Greetings from BCPTI!

We recently held an internal education seminar on the power clean and jerk and it was so well received we thought we would make a short blog post on some helpful exercises that can be utilized for a warm up or as an assistance exercise.


A proper warm is a major key to success for any kind of physical activity so it is important that we continue to do them. Warm ups can consist of varying components but here at BCPTI we like to follow a process of releasing any tissue restrictions, dynamically stretching the same tissue through its full range of motion followed by core activation. We also utilize low intensity movement / lifting patterns that are biomechanically similar to the work out we will be doing for the day.

Refer to our previous blog post on Activating the Client Training Session for some suggestions.


Here are 3 exercises that you can add to your program:


(1) Banded Overhead Squat


Why: One of the challenges of Olympic Weightlifting is the high mobility requirement in areas that most people commonly have issues. The overhead position in the snatch and the receiving position of the clean both rely on good mobility in the upper body. Due to our sedentary lifestyle, many people are tight anteriorly and weak posteriorly and the upper body is no different. This exercise helps to activate the entire posterior chain in a biomechanically similar pattern that will be utilized in the snatch.

How: Using a doweling to start off with, attach a light resistance band to an immovable object at above head height and slide the other end through the doweling. Place the band in the centre of the doweling to start with your snatch grip width. Stand far enough back that there is slight tension on the band as you go into an overhead position with the doweling. Using your upper back, pull the doweling back to feel the upper back contract getting the arms at least in line with the ears and slightly behind if your mobility allows for it.

With the doweling in place, begin by doing controlled overhead squats trying to keep your form aligned and firing together. This is a full body exercise and everything should be working together. You can also use a TRX Rip Trainer that would asymmetrically load the overhead position and challenge the anti-rotation aspect of our core.

This drill can also be done with a partner by applying manual perturbations to the doweling to force the individual to dynamically stabilize throughout the movement pattern.


(2) Overhead March


Why: Great for shoulder/hip stability when done under control; plus marching is a basic movement pattern with strong carry over into other aspects of life and fitness such as running / sprinting. It’s an excellent way of challenging core due to the asymmetrical loading through marching. We often press overhead as well as do raises for our shoulders but we rarely hold and stabilize weight above our heads so it is often unstable and not very strong so this exercise is exceptionally challenging. How: Start with a doweling or a weight you can comfortable/safely control; hold the doweling above your head with the arms in line with the ears, and ensure the ribs are not flaring out (if your ribs are flaring, gently crunch in by bringing the ribs towards the pelvis).
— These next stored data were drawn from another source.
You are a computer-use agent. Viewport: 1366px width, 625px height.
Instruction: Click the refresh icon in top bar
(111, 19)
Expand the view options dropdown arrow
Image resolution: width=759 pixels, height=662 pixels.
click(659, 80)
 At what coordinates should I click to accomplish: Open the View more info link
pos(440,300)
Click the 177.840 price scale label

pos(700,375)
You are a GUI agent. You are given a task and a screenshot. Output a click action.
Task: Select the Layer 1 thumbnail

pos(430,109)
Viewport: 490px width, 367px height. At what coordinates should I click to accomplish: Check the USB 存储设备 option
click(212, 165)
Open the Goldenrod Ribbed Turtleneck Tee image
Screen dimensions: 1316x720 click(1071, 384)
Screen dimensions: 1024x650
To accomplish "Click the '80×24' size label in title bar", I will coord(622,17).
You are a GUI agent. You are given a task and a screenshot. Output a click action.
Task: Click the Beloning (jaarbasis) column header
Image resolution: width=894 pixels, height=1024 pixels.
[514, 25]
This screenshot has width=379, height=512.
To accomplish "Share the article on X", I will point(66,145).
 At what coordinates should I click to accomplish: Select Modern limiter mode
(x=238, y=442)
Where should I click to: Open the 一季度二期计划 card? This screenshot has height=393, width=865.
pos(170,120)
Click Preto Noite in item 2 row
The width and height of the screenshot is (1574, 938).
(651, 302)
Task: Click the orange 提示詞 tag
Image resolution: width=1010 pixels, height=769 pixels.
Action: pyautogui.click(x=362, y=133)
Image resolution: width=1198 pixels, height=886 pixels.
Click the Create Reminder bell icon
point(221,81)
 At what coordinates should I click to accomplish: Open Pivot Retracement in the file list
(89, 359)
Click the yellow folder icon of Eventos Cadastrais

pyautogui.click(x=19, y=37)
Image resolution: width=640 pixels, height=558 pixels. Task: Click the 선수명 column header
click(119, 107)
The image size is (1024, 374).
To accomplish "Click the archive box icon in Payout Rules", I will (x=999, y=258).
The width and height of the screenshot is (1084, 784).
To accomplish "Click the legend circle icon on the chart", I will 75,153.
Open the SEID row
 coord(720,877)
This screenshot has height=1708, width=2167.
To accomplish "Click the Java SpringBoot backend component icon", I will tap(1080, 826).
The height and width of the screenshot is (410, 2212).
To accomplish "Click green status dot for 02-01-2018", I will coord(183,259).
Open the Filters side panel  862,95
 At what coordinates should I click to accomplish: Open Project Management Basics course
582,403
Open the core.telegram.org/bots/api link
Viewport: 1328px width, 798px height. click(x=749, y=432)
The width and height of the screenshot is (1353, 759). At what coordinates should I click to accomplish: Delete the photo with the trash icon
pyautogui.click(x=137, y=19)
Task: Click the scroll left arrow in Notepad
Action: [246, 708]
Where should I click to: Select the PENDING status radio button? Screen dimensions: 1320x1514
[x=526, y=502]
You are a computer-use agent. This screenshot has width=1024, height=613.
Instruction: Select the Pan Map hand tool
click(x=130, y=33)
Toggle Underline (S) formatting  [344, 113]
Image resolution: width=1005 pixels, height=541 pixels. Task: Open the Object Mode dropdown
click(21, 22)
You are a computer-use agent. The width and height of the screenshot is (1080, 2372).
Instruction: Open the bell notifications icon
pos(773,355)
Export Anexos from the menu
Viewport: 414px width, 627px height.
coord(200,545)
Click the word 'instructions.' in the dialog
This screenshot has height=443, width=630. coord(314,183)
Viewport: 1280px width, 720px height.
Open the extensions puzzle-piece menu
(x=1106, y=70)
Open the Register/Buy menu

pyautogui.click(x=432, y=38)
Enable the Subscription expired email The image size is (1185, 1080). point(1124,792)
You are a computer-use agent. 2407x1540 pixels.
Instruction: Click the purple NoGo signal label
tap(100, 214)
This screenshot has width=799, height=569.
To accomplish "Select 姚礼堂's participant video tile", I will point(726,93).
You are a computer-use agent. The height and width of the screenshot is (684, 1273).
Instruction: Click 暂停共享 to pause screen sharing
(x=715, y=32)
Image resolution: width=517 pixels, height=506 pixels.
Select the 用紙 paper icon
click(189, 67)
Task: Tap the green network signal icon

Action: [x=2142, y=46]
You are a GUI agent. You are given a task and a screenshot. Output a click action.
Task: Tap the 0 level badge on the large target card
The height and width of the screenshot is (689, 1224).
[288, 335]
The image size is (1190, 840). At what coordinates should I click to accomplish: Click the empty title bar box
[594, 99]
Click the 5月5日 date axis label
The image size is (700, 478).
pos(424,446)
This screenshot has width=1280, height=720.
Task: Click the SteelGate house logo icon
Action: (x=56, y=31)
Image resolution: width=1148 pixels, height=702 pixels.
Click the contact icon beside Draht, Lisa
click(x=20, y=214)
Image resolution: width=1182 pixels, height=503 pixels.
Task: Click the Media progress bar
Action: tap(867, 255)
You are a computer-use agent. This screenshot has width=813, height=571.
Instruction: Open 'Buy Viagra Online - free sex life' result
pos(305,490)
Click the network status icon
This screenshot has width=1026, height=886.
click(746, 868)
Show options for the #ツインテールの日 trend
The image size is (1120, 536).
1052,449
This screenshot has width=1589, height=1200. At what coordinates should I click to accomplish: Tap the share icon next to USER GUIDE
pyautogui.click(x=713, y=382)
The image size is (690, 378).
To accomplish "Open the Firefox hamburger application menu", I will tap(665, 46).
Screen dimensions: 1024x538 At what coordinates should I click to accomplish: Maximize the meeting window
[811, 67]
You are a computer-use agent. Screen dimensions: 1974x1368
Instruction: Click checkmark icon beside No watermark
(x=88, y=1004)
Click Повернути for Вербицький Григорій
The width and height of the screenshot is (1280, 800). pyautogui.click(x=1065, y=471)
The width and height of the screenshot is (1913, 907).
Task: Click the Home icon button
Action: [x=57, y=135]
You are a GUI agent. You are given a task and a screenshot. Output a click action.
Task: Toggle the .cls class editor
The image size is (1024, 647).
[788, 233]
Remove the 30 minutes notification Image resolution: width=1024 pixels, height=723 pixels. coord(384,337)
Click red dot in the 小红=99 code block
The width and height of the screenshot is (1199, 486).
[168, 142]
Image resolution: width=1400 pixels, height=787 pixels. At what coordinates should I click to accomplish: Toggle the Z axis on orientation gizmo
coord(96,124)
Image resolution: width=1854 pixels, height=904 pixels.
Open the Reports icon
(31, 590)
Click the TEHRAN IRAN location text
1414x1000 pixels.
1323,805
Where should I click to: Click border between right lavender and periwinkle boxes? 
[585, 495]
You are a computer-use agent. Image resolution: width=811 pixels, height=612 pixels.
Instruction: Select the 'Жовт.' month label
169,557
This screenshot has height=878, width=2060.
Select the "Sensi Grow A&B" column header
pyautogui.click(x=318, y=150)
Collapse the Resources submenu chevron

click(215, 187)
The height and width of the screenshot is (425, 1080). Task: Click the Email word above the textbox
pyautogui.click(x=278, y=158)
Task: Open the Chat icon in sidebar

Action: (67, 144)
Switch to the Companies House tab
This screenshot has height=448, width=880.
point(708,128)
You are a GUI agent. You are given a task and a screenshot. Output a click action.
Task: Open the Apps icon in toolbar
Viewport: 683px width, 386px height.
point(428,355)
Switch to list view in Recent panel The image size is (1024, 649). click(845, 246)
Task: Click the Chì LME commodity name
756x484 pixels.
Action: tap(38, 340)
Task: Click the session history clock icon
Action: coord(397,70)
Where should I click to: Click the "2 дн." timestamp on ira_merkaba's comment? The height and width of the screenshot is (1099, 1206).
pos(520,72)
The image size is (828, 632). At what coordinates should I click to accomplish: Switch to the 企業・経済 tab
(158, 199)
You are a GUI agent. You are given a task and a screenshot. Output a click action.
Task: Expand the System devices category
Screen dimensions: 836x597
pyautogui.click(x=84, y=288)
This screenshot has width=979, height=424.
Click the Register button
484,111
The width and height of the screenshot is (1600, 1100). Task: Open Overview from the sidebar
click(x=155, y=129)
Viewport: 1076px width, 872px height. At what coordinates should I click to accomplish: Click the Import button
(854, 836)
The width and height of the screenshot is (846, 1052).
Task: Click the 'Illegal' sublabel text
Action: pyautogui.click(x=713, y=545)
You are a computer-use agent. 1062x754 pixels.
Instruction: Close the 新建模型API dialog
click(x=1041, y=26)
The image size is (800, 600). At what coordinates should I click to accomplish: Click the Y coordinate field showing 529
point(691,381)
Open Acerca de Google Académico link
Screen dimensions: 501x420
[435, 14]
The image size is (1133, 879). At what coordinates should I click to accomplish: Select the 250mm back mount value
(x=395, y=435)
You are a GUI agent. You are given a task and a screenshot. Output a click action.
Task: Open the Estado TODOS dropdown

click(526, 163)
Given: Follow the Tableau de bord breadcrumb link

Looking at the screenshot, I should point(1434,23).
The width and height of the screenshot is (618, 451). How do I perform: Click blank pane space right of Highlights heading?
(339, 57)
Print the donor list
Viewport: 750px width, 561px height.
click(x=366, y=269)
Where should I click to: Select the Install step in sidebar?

Focus on good postural alignment and stacking of joints.

Keep your butt tucked in to maintain a posterior pelvic tilt (think hump forward) and slowly shift your weight and begin lifting one knee. It is crucial to maintain that intra-abdominal pressure through setting the core using the draw in maneuver with bracing. Inhale and take air into the diaphragm feeling a 360 degree expansions of your abdominals, oblique and low back.

Slow and control is the name of the game. Avoid shifting too fast to stay safe but to increase the challenging. Going fast often hides falling or lack of control / stability.
(3) Good Morning Hybrid Squat Variation


Why: Allows for challenging the hinge and squat pattern under lighter (but not too light) loads requiring solid neuromuscular control as well as spinal stability. It places a high demand on the posterior chain so it can feel incredibly taxing so be conservative and ensure proper progression. More weight is not necessarily better if control and form is lost. Anecdotally, this variation was helpful for facilitating the patterning of the first pull of a snatch where you have to stay over the bar and push the knees back. How: Using manageable weight or even just a dowel in a low bar position squat position (bar resting below the traps), hinge into a good morning; spine position shouldn’t change too much as you hinge.

Load eccentrically until you run out of range and actively contract the hamstrings focusing on curling your hips down into as deep of a squat as you can with neutral spine.

Reverse the motion by hinging the hips back up and then going into hip extension by tucking your pelvis and fully extending.

Another variation of this utilizes the overhead position which puts more emphasis on shoulders (which then limits the amount of weight one can use).